The controversy has caught the attention of the Los Angeles Times. On Friday, the front page will reportedly ask "Where's The Diversity?" in response to complaints about minorities not being included in this year's nominations.
The alleged omission of diversity also spurred the return of last year's #OscarsSoWhite hashtag on Twitter. The hashtag now takes form in the shape of "#OscarsStillSoWhite and prompted a debate about race in the entertainment industry.
Among the films with leading or predominately African-American actors whom activists say were passed over by the Academy were "Straight Outta Compton," "Creed," "Beasts of No Nation," and "Concussion."
Critics, by and large, considered "Straight Outta Compton" and "Creed" box office successes. According to Box Office Mojo, as of Jan. 14, the films raked in more than $161 million and $106 million in the U.S., respectively.
"The fact that they weren't nominated is just a slap in the face to the black community," said Najee Ali of the National Action Network.

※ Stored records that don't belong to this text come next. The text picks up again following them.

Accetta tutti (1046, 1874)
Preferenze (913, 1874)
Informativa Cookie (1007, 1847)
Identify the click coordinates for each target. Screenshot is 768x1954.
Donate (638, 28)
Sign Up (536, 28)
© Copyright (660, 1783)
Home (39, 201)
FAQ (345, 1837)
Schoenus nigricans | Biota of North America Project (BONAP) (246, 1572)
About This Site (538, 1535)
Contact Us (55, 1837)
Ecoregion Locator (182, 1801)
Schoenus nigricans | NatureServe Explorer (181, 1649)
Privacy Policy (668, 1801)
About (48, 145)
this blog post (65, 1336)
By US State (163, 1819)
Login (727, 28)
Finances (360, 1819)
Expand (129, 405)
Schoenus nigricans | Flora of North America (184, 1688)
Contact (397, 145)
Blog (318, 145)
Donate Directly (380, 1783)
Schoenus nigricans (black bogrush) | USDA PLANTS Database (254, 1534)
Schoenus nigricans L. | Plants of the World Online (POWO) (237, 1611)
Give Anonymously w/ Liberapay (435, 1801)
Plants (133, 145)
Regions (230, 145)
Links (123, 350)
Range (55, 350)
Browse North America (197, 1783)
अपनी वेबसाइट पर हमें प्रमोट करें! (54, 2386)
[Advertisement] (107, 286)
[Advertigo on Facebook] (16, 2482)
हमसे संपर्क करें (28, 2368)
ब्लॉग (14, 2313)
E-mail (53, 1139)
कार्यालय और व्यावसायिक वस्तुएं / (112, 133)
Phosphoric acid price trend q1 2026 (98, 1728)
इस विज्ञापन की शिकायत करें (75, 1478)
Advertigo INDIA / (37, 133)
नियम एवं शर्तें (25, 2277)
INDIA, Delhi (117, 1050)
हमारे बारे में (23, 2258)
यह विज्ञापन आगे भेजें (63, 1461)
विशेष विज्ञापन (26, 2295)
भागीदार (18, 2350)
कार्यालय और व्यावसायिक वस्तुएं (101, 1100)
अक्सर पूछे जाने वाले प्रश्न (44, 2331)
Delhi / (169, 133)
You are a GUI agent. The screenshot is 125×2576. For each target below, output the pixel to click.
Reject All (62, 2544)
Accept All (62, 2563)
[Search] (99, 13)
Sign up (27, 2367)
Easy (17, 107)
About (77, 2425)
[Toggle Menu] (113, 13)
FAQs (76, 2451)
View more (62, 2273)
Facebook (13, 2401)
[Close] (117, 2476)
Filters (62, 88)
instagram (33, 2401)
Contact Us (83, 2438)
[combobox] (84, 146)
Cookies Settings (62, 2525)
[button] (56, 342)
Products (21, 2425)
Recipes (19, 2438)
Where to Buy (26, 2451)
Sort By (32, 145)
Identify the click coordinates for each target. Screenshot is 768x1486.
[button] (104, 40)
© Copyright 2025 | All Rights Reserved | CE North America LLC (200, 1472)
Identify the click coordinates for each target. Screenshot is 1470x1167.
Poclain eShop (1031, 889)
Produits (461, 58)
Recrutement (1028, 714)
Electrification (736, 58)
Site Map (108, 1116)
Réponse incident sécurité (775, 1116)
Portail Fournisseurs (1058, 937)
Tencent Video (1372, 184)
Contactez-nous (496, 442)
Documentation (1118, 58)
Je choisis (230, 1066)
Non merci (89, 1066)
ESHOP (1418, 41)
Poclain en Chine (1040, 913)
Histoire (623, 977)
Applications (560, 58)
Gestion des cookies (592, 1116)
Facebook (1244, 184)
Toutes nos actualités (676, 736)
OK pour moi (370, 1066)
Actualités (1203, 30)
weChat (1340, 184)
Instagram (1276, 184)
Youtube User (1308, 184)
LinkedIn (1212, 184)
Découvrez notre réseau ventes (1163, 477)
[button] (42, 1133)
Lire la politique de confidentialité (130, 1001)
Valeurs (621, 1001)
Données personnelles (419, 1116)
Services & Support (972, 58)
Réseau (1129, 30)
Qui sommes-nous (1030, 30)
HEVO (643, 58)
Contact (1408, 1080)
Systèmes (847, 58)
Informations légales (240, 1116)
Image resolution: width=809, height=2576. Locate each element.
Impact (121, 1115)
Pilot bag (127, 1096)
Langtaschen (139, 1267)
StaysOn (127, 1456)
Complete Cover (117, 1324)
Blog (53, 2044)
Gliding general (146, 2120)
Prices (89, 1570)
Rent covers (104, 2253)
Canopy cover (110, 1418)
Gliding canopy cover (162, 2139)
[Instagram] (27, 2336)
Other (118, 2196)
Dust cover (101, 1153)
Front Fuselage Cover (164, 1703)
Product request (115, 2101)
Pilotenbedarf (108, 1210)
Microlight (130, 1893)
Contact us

About 94 percent of Academy Award voters are white.
AMPAS President Cheryl Boone Isaacs was aware of the diversity concerns and urged patience.
"Stick with us. We're still working very hard and we'll continue to work hard ... to bring in more inclusion, into the Academy, into Hollywood," she said
Hutchinson said he and other activists are done with "broken promises."
"We're calling for a nationwide tune-out of the Academy Awards ceremony ... Don't watch it," he said.